• **Data shown**:
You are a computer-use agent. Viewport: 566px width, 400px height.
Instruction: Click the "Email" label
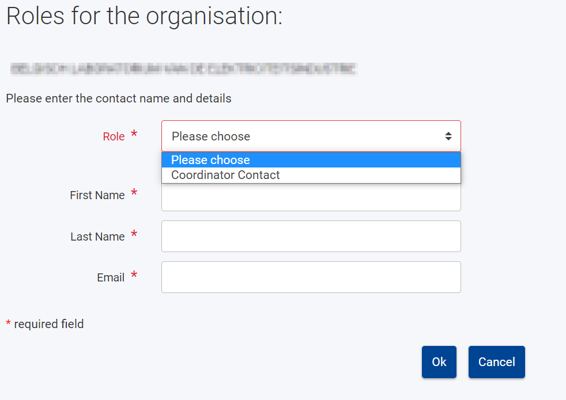[x=111, y=277]
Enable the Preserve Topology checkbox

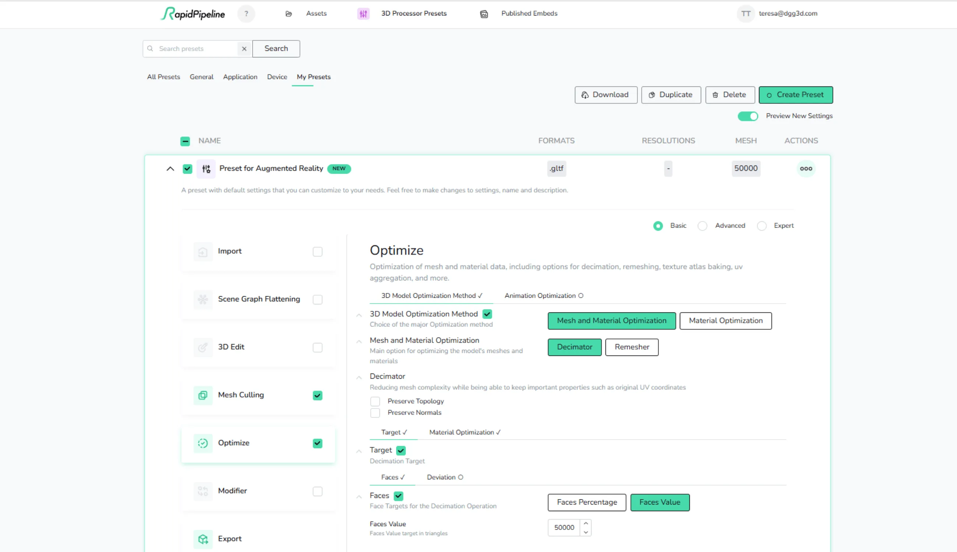click(375, 401)
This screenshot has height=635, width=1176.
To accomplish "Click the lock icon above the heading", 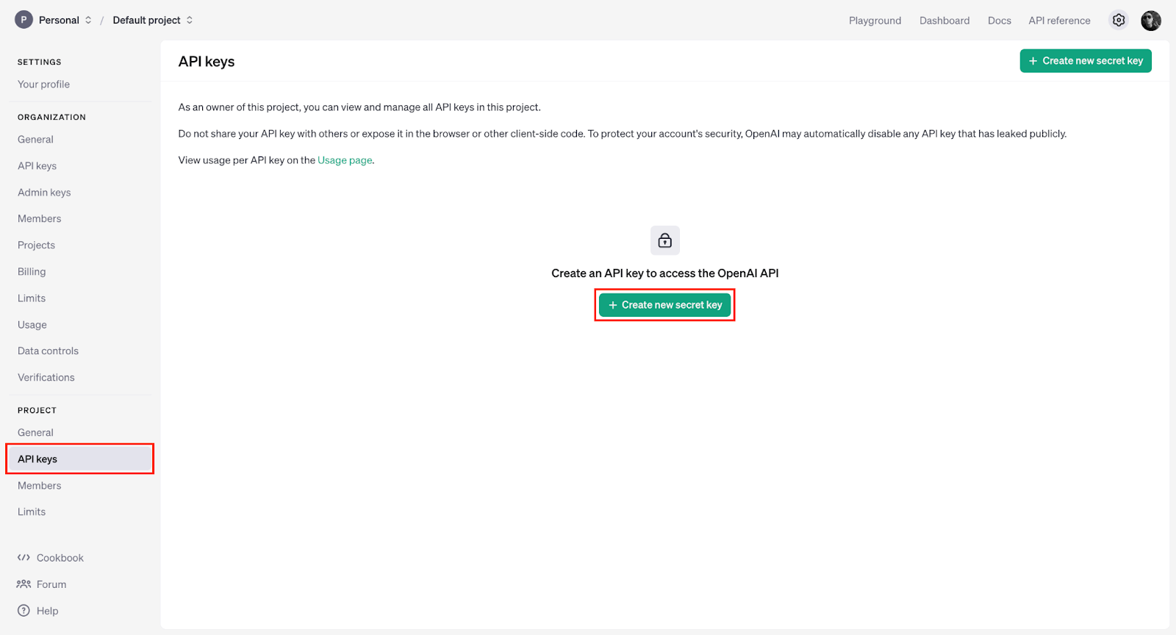I will [664, 240].
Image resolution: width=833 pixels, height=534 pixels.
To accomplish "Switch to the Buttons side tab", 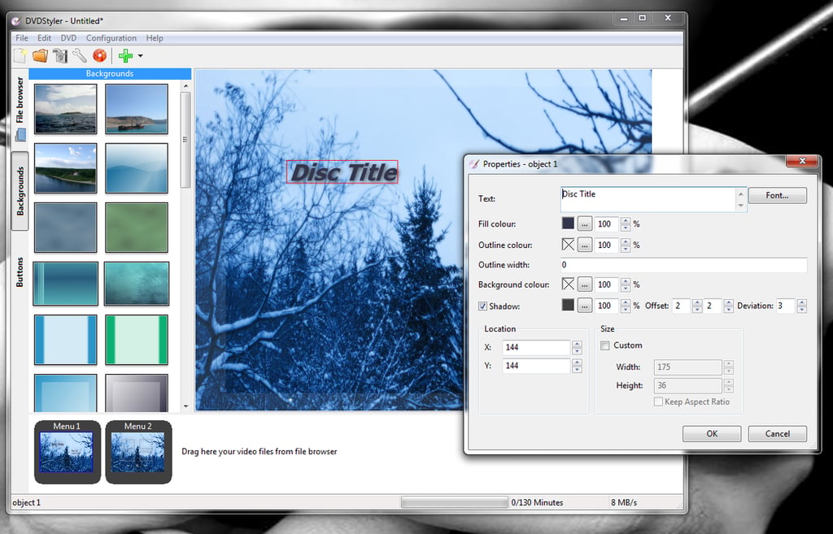I will [20, 271].
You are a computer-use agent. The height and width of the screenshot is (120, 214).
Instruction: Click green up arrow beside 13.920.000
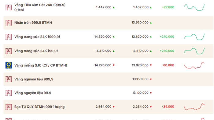pos(151,23)
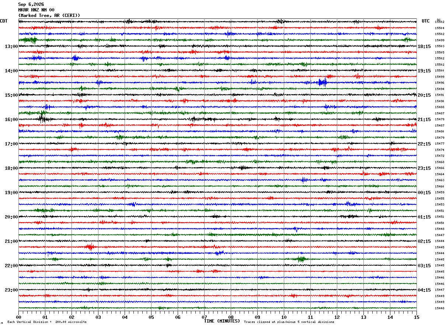Click the TIME (MINUTES) axis title

[222, 321]
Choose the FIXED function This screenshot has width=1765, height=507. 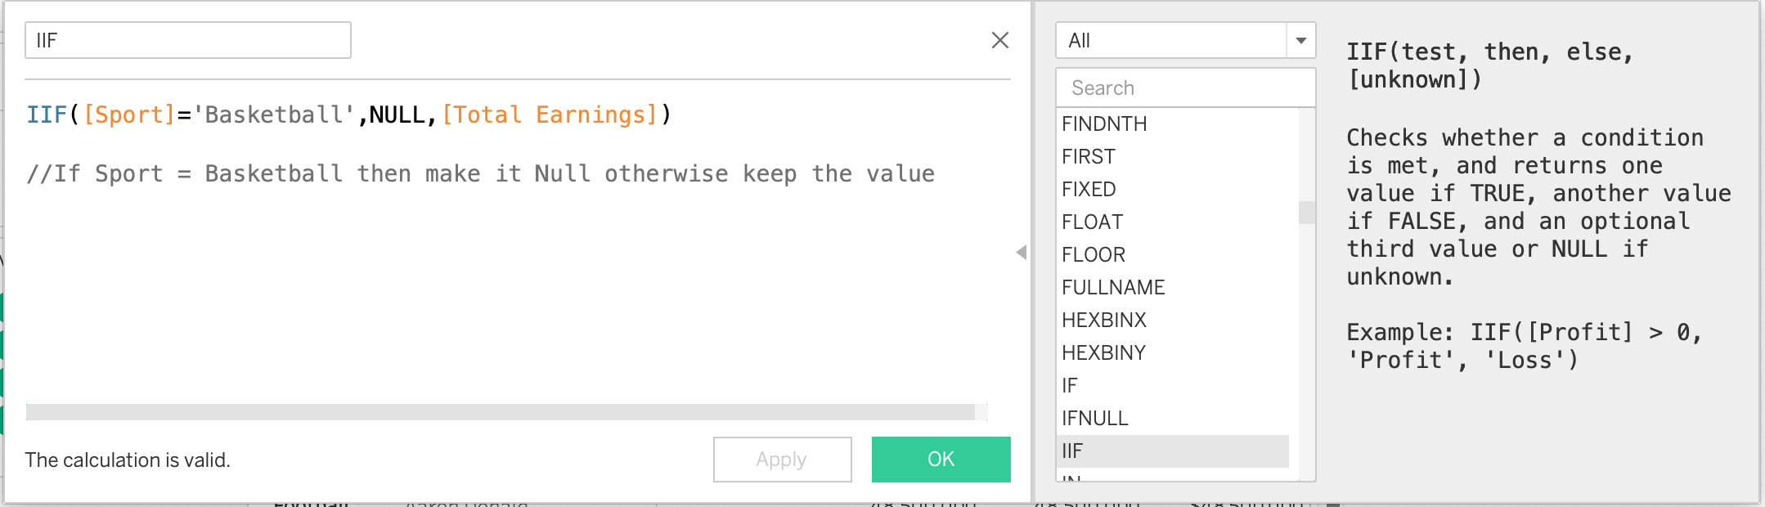[1089, 189]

• **Direction**: Find each line above that contains the string "agent" and copy every such line in full.

• **Answer to the problem**:
You are a computer-use agent. Viewport: 566px width, 400px height.
You are a computer-use agent. The height and width of the screenshot is (120, 214).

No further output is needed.